***** SUPPLIED RECORDS *****

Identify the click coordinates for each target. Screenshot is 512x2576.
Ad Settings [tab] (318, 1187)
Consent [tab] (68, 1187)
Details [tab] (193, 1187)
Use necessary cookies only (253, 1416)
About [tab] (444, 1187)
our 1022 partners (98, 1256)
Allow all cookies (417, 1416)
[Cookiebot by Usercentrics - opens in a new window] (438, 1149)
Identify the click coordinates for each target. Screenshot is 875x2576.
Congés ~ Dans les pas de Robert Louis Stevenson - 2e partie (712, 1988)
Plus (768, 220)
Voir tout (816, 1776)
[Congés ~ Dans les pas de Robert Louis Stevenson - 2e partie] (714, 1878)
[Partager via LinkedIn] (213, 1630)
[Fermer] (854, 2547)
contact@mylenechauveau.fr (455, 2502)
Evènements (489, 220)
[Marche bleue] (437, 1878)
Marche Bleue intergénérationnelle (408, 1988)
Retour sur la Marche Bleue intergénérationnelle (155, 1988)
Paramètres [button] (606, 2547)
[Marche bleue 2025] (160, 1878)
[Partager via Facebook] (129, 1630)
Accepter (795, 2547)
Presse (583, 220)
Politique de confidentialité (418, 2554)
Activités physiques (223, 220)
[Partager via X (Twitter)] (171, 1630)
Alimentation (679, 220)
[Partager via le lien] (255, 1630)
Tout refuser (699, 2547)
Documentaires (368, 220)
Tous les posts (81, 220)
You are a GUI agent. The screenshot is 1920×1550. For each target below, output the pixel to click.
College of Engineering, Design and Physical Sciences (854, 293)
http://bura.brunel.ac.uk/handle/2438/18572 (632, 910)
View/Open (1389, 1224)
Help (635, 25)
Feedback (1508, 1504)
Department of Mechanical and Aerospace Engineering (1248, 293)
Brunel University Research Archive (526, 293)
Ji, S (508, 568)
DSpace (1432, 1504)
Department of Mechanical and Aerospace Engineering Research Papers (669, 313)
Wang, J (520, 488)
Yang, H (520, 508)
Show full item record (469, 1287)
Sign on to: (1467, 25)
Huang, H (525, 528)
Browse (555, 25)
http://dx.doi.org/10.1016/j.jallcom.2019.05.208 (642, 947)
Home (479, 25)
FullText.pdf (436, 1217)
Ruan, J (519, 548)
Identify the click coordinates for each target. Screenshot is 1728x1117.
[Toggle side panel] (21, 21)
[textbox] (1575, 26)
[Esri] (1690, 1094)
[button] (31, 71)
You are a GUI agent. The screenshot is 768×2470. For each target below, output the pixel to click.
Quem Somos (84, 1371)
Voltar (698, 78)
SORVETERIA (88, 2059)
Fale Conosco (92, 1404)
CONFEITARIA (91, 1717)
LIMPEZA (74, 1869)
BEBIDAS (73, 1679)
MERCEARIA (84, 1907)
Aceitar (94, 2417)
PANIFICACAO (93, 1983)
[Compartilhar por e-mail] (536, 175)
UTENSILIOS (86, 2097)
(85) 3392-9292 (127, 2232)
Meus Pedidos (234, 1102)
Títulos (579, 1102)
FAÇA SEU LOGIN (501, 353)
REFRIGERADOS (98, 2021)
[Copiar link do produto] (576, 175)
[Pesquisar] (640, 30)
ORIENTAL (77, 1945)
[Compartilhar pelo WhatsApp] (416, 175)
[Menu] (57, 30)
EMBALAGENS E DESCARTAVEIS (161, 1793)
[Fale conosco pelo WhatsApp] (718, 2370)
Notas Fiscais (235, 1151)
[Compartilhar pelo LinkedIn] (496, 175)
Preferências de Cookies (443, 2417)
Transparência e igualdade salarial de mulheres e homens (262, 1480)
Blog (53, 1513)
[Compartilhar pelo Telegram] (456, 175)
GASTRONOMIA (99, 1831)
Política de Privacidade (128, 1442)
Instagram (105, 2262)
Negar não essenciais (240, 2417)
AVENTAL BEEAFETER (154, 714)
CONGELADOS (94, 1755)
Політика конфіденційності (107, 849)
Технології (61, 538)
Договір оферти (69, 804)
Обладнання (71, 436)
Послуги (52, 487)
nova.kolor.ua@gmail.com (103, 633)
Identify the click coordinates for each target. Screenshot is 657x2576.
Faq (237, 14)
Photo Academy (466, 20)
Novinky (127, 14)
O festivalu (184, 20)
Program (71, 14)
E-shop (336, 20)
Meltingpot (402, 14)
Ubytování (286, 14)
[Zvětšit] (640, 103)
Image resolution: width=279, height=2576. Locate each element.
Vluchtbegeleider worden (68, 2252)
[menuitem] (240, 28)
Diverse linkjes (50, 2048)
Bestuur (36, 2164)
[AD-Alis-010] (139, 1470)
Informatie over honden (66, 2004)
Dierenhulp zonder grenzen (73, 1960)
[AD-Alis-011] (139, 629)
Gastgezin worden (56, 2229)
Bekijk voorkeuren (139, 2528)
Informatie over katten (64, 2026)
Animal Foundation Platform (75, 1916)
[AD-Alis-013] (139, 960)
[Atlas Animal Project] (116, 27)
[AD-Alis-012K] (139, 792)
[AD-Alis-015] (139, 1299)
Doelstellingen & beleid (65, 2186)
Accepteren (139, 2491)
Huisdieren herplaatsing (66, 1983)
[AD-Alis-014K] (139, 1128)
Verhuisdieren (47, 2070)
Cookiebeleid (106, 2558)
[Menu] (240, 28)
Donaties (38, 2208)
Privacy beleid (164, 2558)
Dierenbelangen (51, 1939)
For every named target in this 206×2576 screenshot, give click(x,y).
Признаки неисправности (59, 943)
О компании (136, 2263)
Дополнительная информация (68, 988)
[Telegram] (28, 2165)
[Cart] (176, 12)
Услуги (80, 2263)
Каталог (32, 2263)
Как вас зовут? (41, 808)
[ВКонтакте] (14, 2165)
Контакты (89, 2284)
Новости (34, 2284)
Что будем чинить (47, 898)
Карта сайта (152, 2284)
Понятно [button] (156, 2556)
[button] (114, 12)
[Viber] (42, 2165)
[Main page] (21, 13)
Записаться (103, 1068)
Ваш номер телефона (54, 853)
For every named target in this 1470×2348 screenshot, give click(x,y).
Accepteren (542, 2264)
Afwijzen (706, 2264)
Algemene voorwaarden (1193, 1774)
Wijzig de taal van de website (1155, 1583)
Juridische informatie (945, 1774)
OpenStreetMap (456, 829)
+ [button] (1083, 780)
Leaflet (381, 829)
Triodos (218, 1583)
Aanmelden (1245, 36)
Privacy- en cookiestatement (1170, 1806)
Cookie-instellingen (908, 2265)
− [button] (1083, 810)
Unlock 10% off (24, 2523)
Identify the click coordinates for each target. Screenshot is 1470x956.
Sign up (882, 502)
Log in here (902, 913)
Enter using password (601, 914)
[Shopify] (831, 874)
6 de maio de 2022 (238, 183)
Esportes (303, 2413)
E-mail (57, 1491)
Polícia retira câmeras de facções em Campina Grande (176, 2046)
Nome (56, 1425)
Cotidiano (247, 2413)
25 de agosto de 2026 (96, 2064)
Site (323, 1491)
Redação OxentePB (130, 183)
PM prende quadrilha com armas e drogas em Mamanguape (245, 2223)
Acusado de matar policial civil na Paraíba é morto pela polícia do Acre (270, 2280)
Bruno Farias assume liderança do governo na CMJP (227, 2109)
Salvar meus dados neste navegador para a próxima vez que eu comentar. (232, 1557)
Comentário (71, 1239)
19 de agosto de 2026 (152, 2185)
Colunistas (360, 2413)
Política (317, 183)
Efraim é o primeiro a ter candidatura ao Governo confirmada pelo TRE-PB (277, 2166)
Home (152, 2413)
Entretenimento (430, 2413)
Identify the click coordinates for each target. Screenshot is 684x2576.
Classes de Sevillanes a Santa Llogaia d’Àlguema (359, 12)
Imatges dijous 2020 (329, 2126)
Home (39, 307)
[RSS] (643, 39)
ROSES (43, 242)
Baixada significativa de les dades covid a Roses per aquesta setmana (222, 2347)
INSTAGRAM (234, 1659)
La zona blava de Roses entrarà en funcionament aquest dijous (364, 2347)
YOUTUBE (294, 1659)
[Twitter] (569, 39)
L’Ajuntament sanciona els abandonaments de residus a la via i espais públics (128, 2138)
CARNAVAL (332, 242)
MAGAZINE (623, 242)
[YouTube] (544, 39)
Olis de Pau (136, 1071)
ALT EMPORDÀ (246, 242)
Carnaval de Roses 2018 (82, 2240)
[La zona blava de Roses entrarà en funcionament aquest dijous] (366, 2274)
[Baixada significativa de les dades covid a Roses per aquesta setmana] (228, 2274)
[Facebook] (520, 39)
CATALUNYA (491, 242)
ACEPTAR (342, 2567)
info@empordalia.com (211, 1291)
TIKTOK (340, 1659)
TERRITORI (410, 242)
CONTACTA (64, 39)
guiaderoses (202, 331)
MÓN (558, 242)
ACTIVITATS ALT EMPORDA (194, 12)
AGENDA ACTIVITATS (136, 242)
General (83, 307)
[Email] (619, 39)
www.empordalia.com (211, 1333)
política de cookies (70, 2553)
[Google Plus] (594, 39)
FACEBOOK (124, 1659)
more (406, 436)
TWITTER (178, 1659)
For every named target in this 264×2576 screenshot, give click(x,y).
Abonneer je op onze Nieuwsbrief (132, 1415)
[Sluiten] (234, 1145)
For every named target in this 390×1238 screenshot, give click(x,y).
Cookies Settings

*****

INSTRUCTIONS TO FOLLOW: Extract exactly and only the lines above from the line containing "[Telegram] (28, 2165)" through the line containing "[Viber] (42, 2165)", both end lines included.

YOUR RESPONSE:
[Telegram] (28, 2165)
[Cart] (176, 12)
Услуги (80, 2263)
Каталог (32, 2263)
Как вас зовут? (41, 808)
[ВКонтакте] (14, 2165)
Контакты (89, 2284)
Новости (34, 2284)
Что будем чинить (47, 898)
Карта сайта (152, 2284)
Понятно [button] (156, 2556)
[button] (114, 12)
[Viber] (42, 2165)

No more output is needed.